Preliminary DAC data shows that cumulative ODA for all recipients fell by 7.1 percent in 2024 compared to 2023, largely due to increased aid directed to Ukraine. Key donors such as Germany, France, and the United Kingdom also cut development aid budgets between 2023 and 2025, with Germany reducing aid by €3 billion, France by €1.2 billion, and the U.K. by 6.5 percent. Among the top ten donors to Africa in 2023, six were multilateral organizations while four were DAC countries including the USA, Germany, France, and Japan.
While Nigeria’s federal government has announced plans to increase domestic health funding in response to U.S. aid cuts, other sectors are suffering. One notable example is the hunger program in northeastern Nigeria. The World Food Programme, which previously served around 1.3 million displaced and hard-to-reach populations, has been forced to close more than half of its nutrition clinics in the region due to aid shortfalls. The U.S. suspended support for UN agencies in April, while the EU and U.K. have also reduced aid, redirecting funds toward security concerns amid the ongoing conflict in Ukraine.

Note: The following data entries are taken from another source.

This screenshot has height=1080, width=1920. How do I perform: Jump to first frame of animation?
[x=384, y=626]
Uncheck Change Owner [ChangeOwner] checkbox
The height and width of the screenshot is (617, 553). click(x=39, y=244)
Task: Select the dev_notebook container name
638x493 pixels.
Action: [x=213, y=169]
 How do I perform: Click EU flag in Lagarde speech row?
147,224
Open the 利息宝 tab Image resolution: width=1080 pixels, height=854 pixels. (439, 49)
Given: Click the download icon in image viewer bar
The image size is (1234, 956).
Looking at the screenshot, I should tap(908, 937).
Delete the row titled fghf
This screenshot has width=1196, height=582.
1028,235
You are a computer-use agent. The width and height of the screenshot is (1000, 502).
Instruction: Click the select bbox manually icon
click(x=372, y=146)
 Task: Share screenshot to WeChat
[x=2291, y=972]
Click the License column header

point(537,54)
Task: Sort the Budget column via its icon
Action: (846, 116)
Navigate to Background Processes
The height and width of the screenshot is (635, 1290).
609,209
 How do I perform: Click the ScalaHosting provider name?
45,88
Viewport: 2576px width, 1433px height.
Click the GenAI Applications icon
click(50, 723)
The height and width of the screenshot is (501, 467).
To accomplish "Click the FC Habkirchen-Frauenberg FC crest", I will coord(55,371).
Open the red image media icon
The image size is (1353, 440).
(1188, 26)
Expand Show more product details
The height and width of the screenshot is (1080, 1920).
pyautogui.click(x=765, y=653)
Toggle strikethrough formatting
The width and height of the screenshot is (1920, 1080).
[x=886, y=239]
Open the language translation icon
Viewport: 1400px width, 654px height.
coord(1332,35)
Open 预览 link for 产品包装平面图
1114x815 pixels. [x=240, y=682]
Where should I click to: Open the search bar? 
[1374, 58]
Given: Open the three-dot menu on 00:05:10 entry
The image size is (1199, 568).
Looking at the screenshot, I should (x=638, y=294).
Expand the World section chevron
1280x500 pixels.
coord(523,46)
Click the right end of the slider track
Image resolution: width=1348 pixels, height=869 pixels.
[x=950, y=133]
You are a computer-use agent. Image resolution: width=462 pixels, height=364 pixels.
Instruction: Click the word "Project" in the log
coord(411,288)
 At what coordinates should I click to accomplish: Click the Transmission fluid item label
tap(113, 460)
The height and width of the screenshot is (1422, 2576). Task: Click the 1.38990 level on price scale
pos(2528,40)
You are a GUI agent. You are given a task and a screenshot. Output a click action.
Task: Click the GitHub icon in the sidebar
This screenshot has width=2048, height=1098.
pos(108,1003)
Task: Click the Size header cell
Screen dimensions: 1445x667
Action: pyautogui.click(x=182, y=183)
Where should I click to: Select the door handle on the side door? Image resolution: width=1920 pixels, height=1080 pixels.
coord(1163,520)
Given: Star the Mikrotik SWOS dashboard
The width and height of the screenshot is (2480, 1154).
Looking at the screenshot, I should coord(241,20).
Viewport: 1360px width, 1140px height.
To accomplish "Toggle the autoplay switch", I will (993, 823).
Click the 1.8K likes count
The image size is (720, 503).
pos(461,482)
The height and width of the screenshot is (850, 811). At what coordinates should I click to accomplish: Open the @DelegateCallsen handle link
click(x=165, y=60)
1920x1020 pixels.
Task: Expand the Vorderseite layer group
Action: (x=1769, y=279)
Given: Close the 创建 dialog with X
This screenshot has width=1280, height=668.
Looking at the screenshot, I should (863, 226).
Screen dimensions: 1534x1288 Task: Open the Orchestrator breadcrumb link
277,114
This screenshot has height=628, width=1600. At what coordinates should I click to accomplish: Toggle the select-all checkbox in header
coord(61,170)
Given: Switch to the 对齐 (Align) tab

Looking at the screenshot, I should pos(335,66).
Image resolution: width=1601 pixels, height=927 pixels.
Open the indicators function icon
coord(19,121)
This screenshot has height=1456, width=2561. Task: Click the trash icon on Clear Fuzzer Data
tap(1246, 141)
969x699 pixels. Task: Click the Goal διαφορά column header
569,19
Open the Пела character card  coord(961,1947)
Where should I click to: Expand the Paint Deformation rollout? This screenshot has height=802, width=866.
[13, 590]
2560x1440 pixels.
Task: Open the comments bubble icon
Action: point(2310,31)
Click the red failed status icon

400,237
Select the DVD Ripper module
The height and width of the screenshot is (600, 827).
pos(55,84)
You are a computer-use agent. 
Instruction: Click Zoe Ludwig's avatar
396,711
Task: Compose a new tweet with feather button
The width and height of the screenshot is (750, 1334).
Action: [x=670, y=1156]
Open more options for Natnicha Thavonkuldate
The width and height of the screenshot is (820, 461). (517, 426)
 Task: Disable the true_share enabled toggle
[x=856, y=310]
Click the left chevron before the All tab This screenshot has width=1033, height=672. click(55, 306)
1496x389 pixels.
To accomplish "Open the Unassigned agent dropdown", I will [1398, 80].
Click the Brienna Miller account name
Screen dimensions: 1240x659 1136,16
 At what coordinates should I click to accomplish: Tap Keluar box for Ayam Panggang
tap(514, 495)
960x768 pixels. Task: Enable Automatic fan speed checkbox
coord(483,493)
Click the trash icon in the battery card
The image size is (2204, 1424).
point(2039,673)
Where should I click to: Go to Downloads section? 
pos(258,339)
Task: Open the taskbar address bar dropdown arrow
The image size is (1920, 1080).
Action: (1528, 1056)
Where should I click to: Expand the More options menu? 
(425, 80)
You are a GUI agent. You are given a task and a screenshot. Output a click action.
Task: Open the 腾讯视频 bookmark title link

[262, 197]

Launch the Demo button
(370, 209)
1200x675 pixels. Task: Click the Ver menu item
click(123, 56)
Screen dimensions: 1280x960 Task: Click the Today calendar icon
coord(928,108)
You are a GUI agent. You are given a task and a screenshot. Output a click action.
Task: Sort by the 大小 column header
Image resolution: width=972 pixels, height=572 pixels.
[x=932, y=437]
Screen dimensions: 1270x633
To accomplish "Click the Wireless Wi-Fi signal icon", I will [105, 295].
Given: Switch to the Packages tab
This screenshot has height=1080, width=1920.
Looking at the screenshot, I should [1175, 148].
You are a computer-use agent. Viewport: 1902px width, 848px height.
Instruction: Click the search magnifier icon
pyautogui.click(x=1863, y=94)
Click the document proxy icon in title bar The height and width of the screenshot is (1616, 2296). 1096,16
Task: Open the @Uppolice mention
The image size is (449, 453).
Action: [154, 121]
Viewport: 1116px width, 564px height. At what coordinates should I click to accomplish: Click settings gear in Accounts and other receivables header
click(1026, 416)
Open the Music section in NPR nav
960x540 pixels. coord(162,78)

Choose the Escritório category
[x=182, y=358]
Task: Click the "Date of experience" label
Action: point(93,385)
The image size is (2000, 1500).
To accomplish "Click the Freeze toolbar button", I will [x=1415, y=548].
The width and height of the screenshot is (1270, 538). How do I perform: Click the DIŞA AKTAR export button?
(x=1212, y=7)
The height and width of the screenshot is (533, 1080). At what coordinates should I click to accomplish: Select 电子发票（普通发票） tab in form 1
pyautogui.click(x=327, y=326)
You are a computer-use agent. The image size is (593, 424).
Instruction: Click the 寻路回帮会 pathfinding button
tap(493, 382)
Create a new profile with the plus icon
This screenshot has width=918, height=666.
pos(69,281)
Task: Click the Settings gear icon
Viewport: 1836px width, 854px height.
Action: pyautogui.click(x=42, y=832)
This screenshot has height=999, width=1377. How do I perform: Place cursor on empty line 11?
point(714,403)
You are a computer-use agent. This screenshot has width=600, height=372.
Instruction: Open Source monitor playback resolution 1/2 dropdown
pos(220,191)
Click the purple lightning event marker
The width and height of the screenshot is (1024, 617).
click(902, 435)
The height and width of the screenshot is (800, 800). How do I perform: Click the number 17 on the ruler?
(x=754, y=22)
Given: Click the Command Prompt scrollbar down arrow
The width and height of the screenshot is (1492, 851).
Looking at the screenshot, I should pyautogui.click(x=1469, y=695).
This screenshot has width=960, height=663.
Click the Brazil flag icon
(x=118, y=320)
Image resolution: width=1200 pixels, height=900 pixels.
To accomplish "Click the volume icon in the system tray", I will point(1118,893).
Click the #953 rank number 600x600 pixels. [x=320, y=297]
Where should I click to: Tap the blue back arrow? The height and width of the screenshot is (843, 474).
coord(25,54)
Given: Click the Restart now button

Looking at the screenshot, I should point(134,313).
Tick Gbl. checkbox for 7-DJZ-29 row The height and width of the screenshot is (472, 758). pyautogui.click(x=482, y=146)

In response to the evolving landscape of global aid, experts like WTO Director-General Ngozi Okonjo-Iweala have urged African countries to explore internal funding mechanisms and alternative financial resources. She emphasized that while traditional donor support is changing, these shifts present both challenges and opportunities for Africa to develop self-reliant strategies for sustainable development and economic resilience.